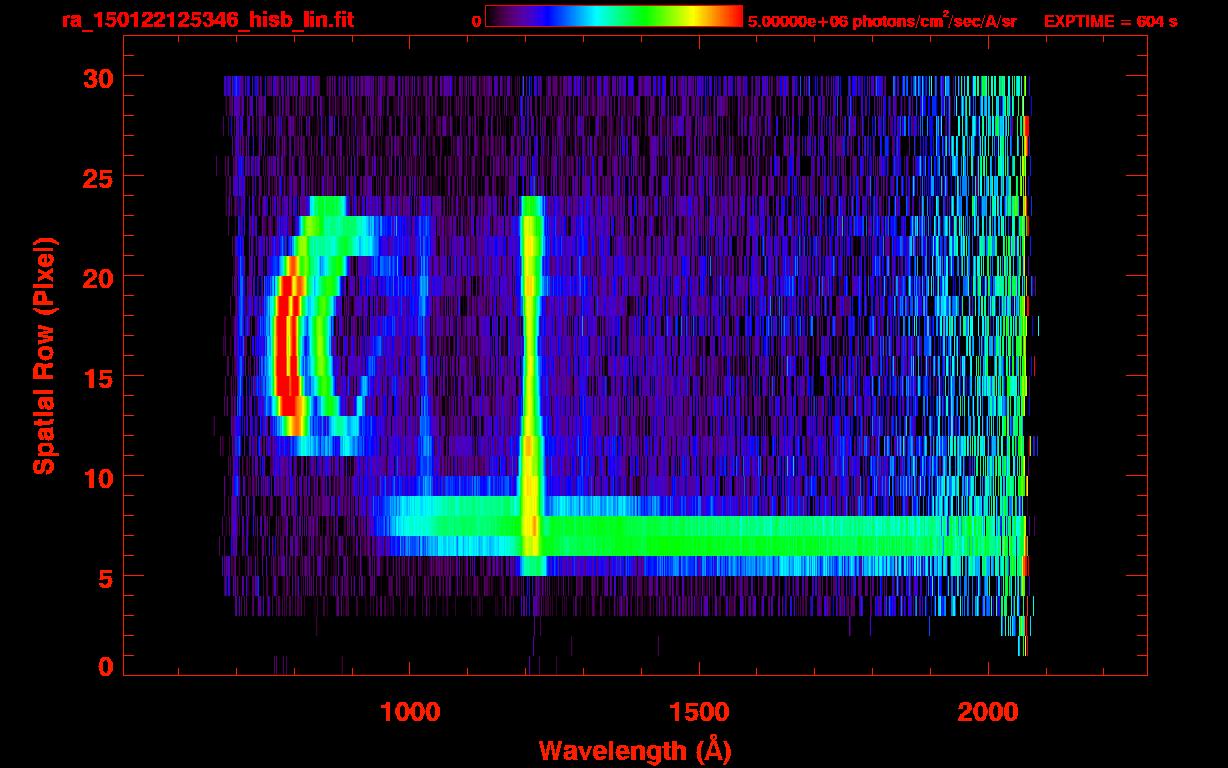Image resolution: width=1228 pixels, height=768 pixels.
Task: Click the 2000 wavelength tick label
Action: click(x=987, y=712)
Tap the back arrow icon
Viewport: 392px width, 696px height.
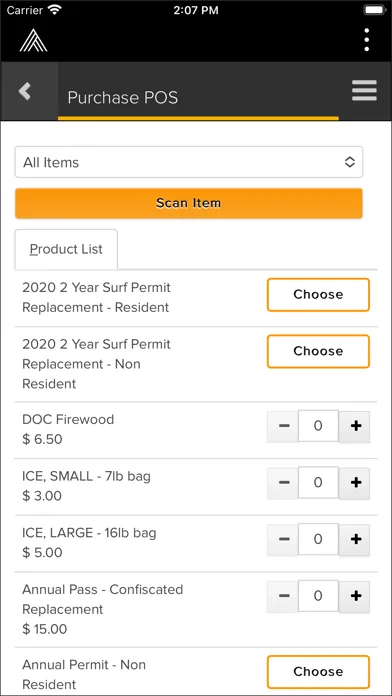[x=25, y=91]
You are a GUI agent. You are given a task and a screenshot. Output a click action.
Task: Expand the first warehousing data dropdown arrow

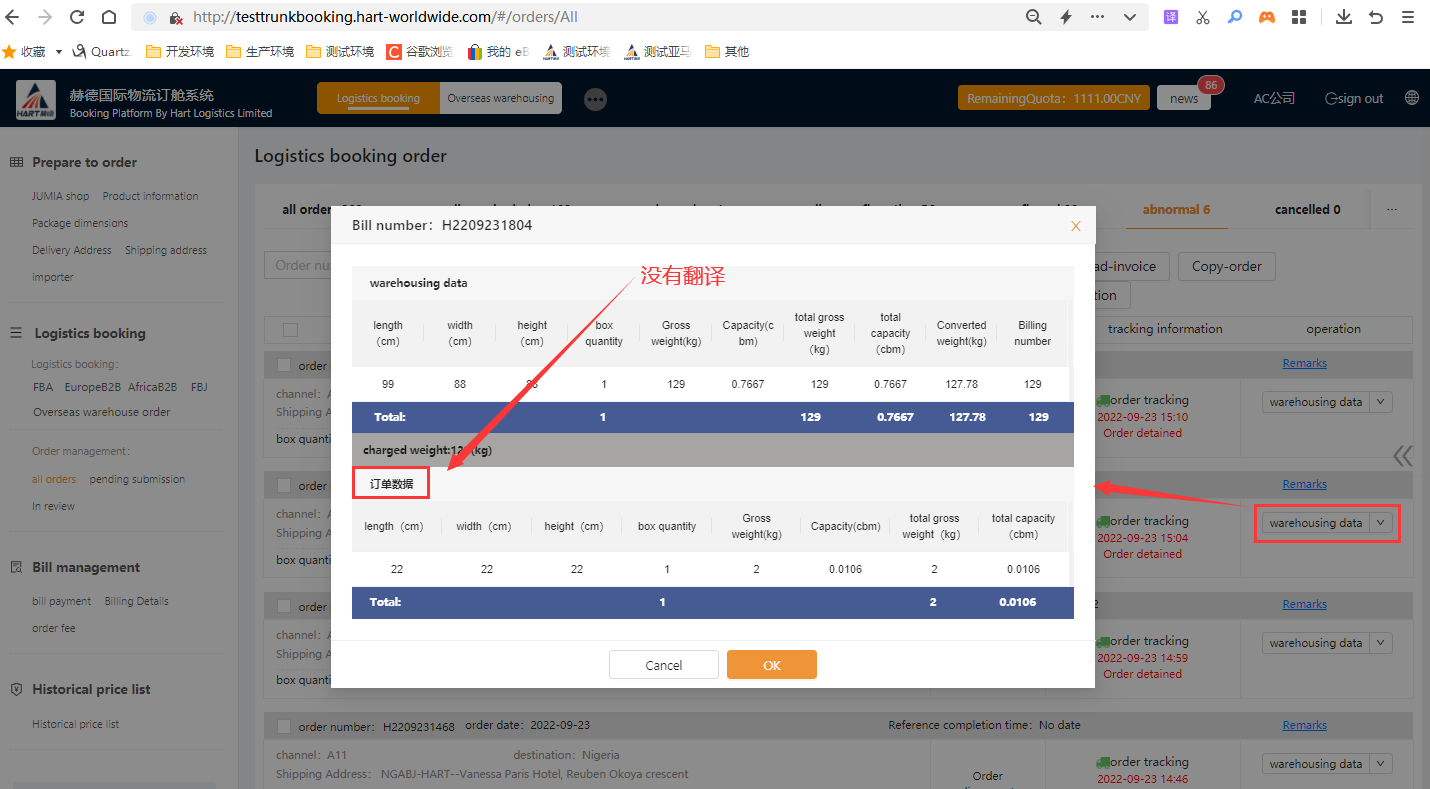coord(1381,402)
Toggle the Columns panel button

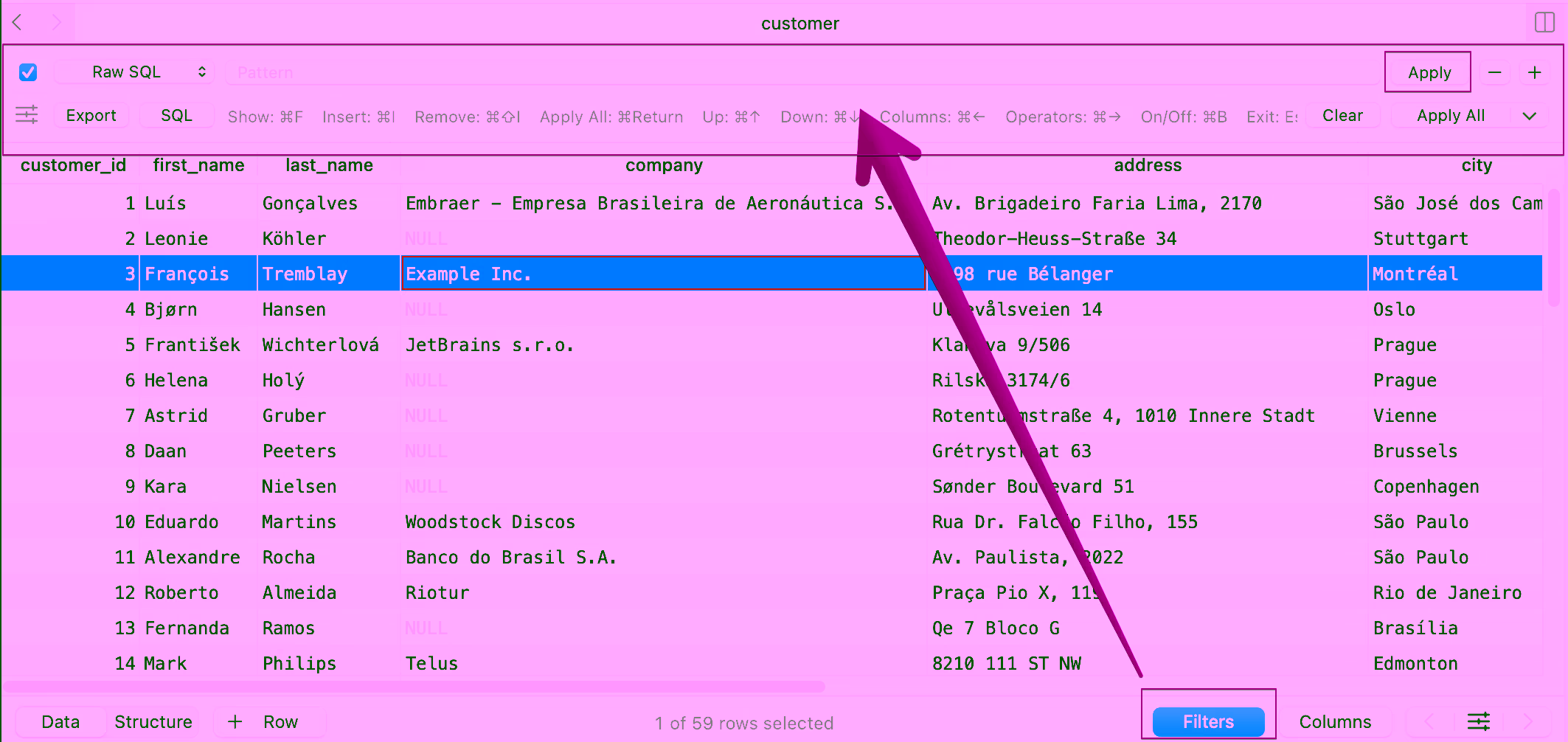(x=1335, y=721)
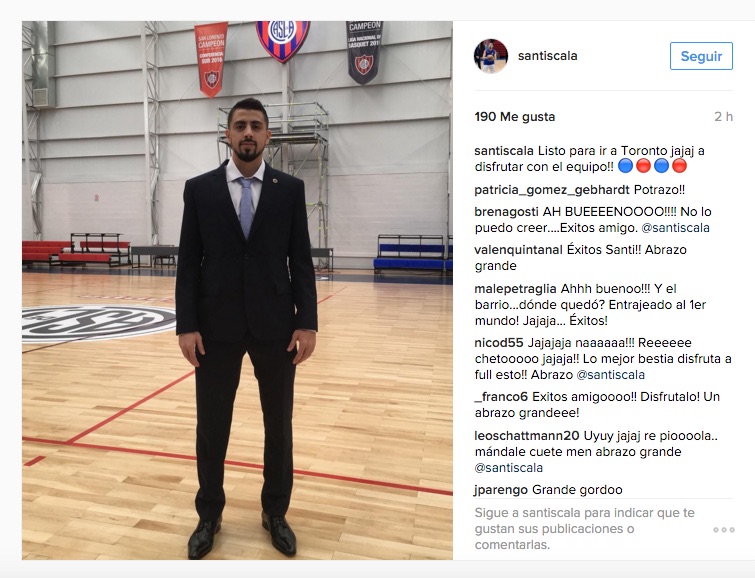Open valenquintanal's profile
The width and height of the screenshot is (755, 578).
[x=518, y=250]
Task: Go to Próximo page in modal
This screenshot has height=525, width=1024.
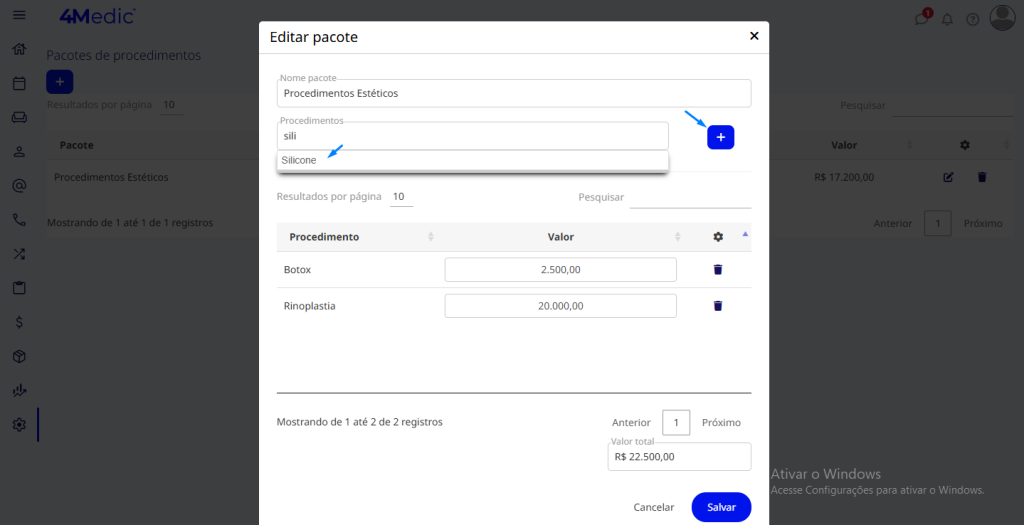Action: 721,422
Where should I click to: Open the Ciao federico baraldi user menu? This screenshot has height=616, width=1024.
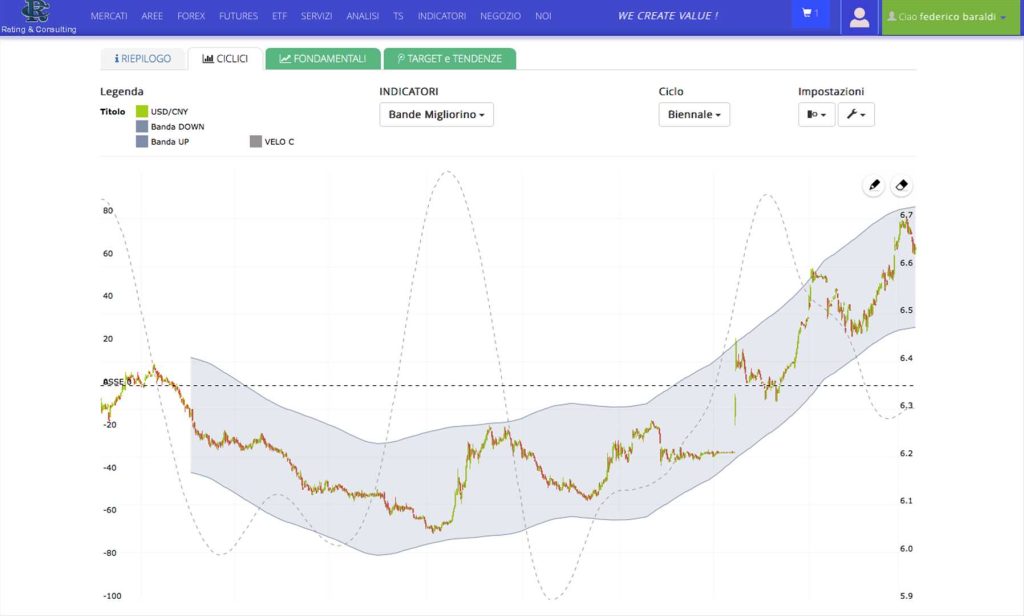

▬▬▬▬▬▬▬▬▬▬

■ **What you will do**
For this copy, leave pictures out and reproduce the lines from the one bearing "Toggle the Columns panel button" through the final line of the listing above, both ends included.

■ **Reply**
Toggle the Columns panel button

(x=1335, y=721)
Open valenquintanal's profile
The width and height of the screenshot is (755, 578).
[x=518, y=250]
Task: Go to Próximo page in modal
This screenshot has height=525, width=1024.
Action: 721,422
Where should I click to: Open the Ciao federico baraldi user menu? This screenshot has height=616, width=1024.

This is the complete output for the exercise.